Merthyr played a massive role in the Industrial Revolution and generations of the local workforce were employed down collieries to supply steam coal needed for the iron works to function and to export. Mining communities grew, but the work was dangerous, the conditions tough and health impacts were severe.
After WWI the industry declined sharply. Mines and ironworks closed, leading to unemployment and poverty. Merthyr was hit hard during the Great Depression. Miners were faced with poor working conditions and wage cuts that led to major protests and strikes, culminating in the closure of many pits.
This is this background that set the scene when Rosa Edwards was born in Nantygwenith Street, Georgetown, an area of cramped back- to- back homes, on Christmas Eve, 1926, while her pit miner father, Thomas, was out on strike, his pockets empty, worrying how he could put food on the table. When the chance came for Rosa to leave Merthyr for a new life in London, she took it – and never looked back.
Merthyr has links with celebrities too.
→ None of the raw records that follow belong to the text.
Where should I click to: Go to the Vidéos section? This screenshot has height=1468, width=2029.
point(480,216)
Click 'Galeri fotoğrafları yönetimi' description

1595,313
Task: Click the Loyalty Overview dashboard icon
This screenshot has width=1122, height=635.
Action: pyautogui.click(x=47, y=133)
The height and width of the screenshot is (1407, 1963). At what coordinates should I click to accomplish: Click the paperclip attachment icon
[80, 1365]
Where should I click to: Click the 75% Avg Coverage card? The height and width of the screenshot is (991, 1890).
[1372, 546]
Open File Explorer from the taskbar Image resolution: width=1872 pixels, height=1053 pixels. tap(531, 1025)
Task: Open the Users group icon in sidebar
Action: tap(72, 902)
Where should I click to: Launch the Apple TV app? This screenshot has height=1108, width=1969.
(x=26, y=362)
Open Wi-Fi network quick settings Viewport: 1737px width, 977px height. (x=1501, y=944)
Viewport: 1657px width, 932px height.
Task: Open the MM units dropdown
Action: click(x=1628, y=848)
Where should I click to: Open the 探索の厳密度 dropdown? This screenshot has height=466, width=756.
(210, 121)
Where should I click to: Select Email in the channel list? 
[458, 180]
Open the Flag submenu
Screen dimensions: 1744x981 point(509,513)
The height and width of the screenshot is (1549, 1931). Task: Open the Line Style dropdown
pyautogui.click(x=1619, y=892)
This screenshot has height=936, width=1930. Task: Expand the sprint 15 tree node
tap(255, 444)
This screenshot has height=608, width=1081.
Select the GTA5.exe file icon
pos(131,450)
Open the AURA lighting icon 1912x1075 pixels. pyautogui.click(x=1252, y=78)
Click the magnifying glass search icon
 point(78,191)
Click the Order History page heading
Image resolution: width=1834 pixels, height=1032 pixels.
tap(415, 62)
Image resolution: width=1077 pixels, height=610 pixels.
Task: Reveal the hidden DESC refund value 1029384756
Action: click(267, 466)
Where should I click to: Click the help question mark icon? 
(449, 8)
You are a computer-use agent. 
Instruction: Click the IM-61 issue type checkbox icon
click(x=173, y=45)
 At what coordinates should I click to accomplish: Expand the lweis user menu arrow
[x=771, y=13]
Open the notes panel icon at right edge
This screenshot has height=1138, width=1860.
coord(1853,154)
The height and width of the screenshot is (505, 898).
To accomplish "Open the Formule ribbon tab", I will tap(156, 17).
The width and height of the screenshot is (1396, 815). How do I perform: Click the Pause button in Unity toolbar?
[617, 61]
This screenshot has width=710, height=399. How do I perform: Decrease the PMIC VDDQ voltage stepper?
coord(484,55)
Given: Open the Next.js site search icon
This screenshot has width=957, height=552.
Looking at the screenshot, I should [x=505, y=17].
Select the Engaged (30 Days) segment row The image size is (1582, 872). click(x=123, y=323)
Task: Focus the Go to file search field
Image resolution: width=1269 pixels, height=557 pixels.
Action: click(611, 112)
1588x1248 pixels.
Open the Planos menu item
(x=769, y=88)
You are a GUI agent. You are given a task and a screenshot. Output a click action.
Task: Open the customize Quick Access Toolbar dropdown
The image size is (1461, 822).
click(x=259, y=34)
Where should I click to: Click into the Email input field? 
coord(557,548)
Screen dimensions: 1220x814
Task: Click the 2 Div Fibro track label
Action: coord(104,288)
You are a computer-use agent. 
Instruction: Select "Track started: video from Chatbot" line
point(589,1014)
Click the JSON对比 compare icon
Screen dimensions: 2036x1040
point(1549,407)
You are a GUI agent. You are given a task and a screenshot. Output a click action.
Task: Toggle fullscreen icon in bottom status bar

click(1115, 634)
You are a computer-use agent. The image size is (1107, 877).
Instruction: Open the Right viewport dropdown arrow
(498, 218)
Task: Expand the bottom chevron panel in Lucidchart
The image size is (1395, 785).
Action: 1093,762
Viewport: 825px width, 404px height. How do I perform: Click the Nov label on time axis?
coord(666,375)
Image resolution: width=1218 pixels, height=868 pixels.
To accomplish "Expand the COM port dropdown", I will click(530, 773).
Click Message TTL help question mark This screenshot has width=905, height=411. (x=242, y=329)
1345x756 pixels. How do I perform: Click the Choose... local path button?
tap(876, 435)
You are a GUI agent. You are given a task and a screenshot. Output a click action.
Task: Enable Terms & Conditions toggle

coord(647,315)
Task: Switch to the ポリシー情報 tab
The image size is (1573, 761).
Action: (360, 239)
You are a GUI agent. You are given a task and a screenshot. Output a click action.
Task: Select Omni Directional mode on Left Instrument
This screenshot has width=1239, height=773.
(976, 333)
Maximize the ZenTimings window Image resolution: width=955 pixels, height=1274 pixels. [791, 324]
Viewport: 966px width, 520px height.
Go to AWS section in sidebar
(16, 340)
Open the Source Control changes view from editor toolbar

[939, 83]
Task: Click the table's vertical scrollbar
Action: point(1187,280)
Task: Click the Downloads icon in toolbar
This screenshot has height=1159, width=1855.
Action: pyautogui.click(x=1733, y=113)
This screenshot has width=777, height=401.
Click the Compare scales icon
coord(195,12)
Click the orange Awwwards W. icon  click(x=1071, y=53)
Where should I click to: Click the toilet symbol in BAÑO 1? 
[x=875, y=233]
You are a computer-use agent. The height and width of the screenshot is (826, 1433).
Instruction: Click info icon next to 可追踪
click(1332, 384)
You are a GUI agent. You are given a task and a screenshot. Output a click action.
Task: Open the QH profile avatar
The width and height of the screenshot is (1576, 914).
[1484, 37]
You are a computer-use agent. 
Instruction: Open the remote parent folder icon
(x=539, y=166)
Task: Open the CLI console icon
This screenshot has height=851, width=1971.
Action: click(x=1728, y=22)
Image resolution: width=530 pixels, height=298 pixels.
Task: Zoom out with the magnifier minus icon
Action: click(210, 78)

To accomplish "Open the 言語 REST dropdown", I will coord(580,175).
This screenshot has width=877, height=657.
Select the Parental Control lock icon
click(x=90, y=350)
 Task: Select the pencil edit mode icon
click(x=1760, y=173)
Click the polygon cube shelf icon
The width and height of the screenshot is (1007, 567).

Some famous names with roots in the town include fashion designers Laura Ashley and Julian McDonald, singer Paul Weller, boxer Johnny Owen, and, tragically, Timothy Evans, who was wrongly hanged for the murder of his daughter, a crime committed by his downstairs neighbour John Christie.
I was aided in my research by a very knowledgeable historian, Huw Williams, and I am immensely grateful for his support throughout my writing adventure in the Valleys.